Your task = Go through the records below and write each one out again unchanged.

Items listed in a dataset =
════════════════
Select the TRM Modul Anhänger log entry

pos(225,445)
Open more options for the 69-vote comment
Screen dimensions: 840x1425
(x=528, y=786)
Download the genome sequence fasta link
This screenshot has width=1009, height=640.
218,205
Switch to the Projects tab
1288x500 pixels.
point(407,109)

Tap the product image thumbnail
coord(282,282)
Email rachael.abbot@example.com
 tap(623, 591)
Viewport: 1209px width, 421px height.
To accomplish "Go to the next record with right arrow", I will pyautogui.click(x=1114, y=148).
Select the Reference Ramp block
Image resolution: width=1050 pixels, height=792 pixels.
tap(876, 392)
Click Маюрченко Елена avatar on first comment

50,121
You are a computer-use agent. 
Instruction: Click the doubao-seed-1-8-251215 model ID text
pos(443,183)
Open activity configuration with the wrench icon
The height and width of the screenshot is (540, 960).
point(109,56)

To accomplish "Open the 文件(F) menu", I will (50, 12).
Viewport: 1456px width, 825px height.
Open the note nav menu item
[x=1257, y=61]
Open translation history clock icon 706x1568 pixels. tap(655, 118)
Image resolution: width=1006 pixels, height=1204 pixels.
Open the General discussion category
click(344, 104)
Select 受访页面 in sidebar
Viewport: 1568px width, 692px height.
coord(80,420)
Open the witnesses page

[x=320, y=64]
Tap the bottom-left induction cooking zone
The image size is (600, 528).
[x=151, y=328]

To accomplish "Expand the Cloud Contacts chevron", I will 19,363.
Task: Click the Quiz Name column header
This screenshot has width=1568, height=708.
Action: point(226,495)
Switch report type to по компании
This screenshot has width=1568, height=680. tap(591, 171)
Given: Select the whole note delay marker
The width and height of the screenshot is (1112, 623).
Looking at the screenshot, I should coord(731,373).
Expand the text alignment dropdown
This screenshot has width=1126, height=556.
════════════════
Answer to this exercise =
Select the TRM Modul Anhänger log entry

pos(225,445)
Open more options for the 69-vote comment
Screen dimensions: 840x1425
(x=528, y=786)
Download the genome sequence fasta link
This screenshot has width=1009, height=640.
218,205
Switch to the Projects tab
1288x500 pixels.
point(407,109)

Tap the product image thumbnail
coord(282,282)
Email rachael.abbot@example.com
 tap(623, 591)
Viewport: 1209px width, 421px height.
To accomplish "Go to the next record with right arrow", I will pyautogui.click(x=1114, y=148).
Select the Reference Ramp block
Image resolution: width=1050 pixels, height=792 pixels.
tap(876, 392)
Click Маюрченко Елена avatar on first comment

50,121
You are a computer-use agent. 
Instruction: Click the doubao-seed-1-8-251215 model ID text
pos(443,183)
Open activity configuration with the wrench icon
The height and width of the screenshot is (540, 960).
point(109,56)

To accomplish "Open the 文件(F) menu", I will (50, 12).
Viewport: 1456px width, 825px height.
Open the note nav menu item
[x=1257, y=61]
Open translation history clock icon 706x1568 pixels. tap(655, 118)
Image resolution: width=1006 pixels, height=1204 pixels.
Open the General discussion category
click(344, 104)
Select 受访页面 in sidebar
Viewport: 1568px width, 692px height.
coord(80,420)
Open the witnesses page

[x=320, y=64]
Tap the bottom-left induction cooking zone
The image size is (600, 528).
[x=151, y=328]

To accomplish "Expand the Cloud Contacts chevron", I will 19,363.
Task: Click the Quiz Name column header
This screenshot has width=1568, height=708.
Action: point(226,495)
Switch report type to по компании
This screenshot has width=1568, height=680. tap(591, 171)
Given: Select the whole note delay marker
The width and height of the screenshot is (1112, 623).
Looking at the screenshot, I should coord(731,373).
Expand the text alignment dropdown
This screenshot has width=1126, height=556.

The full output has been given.